I was a refugee for more than two decades before arriving to Canada. It was these experiences that have convinced me to dedicate my life to creating more just, inclusive and peaceful communities; both in my new home country of Canada and in areas where conflict and instability continue to ravage and destroy many lives. I appreciate that these have led me to become who I am, and that’s why I continue to work harder to play my role to make Canada a better place for everyone.
I have worked with a variety of refugee populations in protracted situations in various urban and camp-based locations in the Middle East and North Africa (MENA). Fortunately I continued my work with refugees when I arrived in Canada. I facilitie volunteer support services for refugees in Greater Victoria at the Inter-Cultural Association of Greater Victoria and formerly facilitated wraparound support services for vulnerable immigrant and refugee youth in Greater Victoria at Immigrant and Refugee Centre Society. I closely work at the national level with the Canadian Council for Refugees — this gives me the opportunity to work around policy issues while locally I work on frontline issues. Through my life experience and my work with refugees at various organisational and community-based levels, I have gained a deep understanding of the protection-related issues refugees are facing in their countries of origin and asylum. This has strengthened my ability to strong advocate for refugees.
One of the big questions I am exploring now is how can Indigenous communities and refugee communities learn more about each other and work in solidarity with one another.

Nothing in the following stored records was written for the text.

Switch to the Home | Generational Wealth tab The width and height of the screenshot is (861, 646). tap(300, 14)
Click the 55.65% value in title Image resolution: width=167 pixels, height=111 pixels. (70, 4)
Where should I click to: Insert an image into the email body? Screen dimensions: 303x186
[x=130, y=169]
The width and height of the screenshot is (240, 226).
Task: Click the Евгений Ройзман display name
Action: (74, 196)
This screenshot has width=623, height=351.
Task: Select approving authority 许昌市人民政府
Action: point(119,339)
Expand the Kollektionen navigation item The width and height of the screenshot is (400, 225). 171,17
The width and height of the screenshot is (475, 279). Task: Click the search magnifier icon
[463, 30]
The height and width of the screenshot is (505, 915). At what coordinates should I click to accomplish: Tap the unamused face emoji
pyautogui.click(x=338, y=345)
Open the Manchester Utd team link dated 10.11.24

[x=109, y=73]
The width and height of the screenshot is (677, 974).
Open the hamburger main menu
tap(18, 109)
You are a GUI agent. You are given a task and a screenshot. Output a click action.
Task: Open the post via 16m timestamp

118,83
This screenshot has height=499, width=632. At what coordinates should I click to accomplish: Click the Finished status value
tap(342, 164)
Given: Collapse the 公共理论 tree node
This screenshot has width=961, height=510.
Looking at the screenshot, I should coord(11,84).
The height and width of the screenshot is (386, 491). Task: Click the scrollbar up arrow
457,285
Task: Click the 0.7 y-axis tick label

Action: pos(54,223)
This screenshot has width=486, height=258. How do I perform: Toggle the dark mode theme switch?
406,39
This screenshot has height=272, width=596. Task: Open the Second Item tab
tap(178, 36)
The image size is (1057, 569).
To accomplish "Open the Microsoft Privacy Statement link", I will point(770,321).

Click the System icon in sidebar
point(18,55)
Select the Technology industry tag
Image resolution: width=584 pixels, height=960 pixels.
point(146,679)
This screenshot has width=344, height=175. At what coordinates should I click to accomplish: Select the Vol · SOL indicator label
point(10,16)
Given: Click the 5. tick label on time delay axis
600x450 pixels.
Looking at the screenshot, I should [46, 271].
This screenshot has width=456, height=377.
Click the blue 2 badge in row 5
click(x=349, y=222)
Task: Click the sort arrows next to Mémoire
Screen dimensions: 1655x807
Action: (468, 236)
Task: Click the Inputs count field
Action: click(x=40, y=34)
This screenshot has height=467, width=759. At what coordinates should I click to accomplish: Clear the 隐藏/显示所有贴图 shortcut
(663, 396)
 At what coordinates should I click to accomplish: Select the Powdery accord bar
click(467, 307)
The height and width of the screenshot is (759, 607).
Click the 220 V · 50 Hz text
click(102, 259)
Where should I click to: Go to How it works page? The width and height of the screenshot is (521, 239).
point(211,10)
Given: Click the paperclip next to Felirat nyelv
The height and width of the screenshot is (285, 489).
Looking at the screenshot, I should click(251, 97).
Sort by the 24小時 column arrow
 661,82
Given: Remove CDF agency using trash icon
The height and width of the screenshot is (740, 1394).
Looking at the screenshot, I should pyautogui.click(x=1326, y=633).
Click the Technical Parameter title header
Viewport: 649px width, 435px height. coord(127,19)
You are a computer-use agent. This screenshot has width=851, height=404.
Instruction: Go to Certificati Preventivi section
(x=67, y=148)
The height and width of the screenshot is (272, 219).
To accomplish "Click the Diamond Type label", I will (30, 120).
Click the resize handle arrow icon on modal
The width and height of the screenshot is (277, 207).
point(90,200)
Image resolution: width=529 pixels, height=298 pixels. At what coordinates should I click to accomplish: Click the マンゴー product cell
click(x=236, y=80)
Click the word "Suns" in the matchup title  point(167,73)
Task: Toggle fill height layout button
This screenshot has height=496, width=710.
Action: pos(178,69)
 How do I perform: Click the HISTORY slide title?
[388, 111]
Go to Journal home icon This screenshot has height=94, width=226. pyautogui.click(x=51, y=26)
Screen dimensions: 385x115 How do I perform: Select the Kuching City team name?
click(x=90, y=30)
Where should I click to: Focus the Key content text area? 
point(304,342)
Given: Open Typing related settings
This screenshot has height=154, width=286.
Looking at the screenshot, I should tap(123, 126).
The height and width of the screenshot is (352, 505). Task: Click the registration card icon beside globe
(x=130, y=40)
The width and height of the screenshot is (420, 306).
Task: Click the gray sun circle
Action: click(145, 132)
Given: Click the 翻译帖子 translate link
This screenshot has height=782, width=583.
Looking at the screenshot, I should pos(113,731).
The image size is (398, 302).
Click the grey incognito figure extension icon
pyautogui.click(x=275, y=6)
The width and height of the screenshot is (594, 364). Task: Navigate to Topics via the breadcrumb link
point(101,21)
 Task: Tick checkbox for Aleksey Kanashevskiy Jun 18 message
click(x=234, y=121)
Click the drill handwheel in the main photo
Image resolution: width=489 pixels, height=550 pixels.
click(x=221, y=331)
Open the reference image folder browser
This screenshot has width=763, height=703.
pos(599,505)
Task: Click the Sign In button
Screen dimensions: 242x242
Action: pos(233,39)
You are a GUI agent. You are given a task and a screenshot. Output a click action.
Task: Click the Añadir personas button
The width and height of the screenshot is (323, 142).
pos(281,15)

I recognize that as a new Canadian citizen, I am a guest on this beautiful Victoria/Lekwungen territory… land that rightfully belongs to the First Nations.
We are all settlers – including those of us who came here as newcomers or migrants, either in this generation or in generations past, whether voluntary or as a result of war, persecution or conflict.
Unfortunately there is lack of education for newcomers about the history and realities of Indigenous communities upon arrival. Often newcomers pick up negative stereotypes about our brothers and sisters who are Indigenous peoples. I think settlement agencies can draw out some of the similar challenges and cultural similarities of newcomers and Indigenous communities — they may share similar experiences with injustice due to persecution, oppression, colonization, discrimination, stereotyping and exclusion. One in five Canadians is an immigrant so it is crucial to continue building bridges and respectful relationship in order to continue the reconciliation process.
I hope after reading this you will take the time to educate yourself more about refugee rights in Canada.
This year, the Canadian Council for Refugees (CCR) is running the campaign slogan “Protecting Refugees = Stronger Communities
CCR and all its member organizations are calling on the Government of Canada to:
Resettle 20,000 government-assisted refugees annually.
Ensure applications of privately sponsored refugees are processed within 12 months.
Reform the refugee determination system so that all claimants have access to a fair hearing before an expert independent tribunal.
To conclude, I would like to quote my role model in refugee advocate Barbara Harrel-Bond, who said “Refugees are ordinary people in extraordinary circumstances.”